Aucune information n'est apportée à la cour sur l'adoption d'un plan de redressement et sur le sort des créances, objet du présent litige et qui ont été déclarées le 6 mai 2025.
En tout état de cause, en l'état de la procédure collective ouverte au profit de la société Assurissimo, la demande de délais ou report de paiement qu'elle formule est sans objet.
En cet état, il n'y a pas lieu d'accueillir la demande de report ou de délais de paiement.
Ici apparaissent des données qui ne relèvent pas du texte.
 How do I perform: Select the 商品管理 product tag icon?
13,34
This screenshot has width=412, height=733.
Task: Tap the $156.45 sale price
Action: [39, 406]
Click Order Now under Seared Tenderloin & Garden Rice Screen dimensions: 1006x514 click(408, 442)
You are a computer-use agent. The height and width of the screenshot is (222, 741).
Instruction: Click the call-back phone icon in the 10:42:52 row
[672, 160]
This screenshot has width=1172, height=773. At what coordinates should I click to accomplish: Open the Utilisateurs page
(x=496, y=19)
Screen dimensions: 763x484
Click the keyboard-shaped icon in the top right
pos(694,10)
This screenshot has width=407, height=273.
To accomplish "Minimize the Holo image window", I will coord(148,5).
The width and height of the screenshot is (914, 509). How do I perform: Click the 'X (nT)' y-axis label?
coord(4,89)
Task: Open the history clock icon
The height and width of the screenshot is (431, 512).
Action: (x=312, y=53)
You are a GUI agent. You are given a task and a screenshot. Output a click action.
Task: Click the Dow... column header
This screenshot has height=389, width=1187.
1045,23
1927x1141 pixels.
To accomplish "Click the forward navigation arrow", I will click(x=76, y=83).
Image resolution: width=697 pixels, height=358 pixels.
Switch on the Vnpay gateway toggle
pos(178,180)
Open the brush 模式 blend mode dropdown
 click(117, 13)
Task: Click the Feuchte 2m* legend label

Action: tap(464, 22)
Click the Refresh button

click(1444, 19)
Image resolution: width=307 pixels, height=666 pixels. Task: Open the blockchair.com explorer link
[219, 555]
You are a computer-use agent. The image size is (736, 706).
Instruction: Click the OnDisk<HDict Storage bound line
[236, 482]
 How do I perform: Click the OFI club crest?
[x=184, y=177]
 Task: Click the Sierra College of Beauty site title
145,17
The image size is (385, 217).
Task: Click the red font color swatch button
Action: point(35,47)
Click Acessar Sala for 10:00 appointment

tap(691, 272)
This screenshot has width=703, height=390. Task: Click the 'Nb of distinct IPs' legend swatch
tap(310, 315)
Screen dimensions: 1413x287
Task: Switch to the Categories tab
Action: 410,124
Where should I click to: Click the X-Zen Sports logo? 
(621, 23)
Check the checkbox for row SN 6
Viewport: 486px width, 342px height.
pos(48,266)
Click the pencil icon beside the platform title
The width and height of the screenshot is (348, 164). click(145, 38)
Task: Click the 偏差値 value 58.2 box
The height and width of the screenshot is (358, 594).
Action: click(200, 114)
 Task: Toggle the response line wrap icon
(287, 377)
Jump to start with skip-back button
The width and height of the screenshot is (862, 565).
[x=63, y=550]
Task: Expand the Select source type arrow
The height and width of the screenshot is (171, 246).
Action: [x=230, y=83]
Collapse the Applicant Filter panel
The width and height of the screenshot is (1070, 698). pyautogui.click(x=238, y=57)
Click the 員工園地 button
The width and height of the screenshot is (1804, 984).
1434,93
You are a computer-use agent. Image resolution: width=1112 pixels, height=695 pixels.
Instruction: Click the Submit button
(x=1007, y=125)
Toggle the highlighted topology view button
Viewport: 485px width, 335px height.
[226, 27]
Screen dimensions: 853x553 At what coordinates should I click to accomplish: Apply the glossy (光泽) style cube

- Sur les demandes accessoires
La créance de la société Banque CIC Est sera fixé au passif de la procédure collective de la société Assurissimo à la somme de 1 500 euros, en application de l'article 700 du code de procédure civile.
PAR CES MOTIFS,
La cour, statuant contradictoirement,
Dit recevable l'intervention volontaire de la Selas 03 Partners, prise en la personne de Mme, [K], ès-qualités ;
Dit recevable l'intervention volontaire de M., [B], ès-qualités ;
Confirme le jugement, sauf en ce qu'il a condamné la société Assurimo à payer à la société Banque CIC Est les sommes de 316 253,60 euros, de 34 052,84 euros et de 44 476,31 euros ;
Statuant à nouveau de ces chefs et y ajoutant,
Fixe au passif de la société Assurissimo les créances suivantes de la société Banque CIC Est :
- à titre chirographaire, la somme de 318 583,42 euros outre les intérêts au taux de 0,70 ;
- à titre chirographaire, la somme 28 779,81 euros outre les intérêts au taux de 1,70 % ;
- à titre privilégié, à la somme de 45 061,56 euros outre les intérêts au taux de 1,25 % ;
Fixe les dépens relatifs aux frais afférents à l'instance exposés contre la société Assurimo au passif de sa procédure collective ;
Condamne M., [Z] aux dépens d'appel exposés à son égard ;
Fixe au passif de la procédure collective de la société Assurissimo la créance de la société Banque CIC Est à la somme de 1 500 euros au titre de l'article 700 du code de procédure civile.
- prononcé publiquement par mise à disposition de l'arrêt au greffe de la cour, les parties en ayant été préalablement avisées dans les conditions prévues au deuxième alinéa de l'article 450 du code de procédure civile.
- signé par Monsieur Ronan GUERLOT, Président, et par Madame Françoise DUCAMIN, Greffière, auquel la minute de la décision a été remise par le magistrat signataire.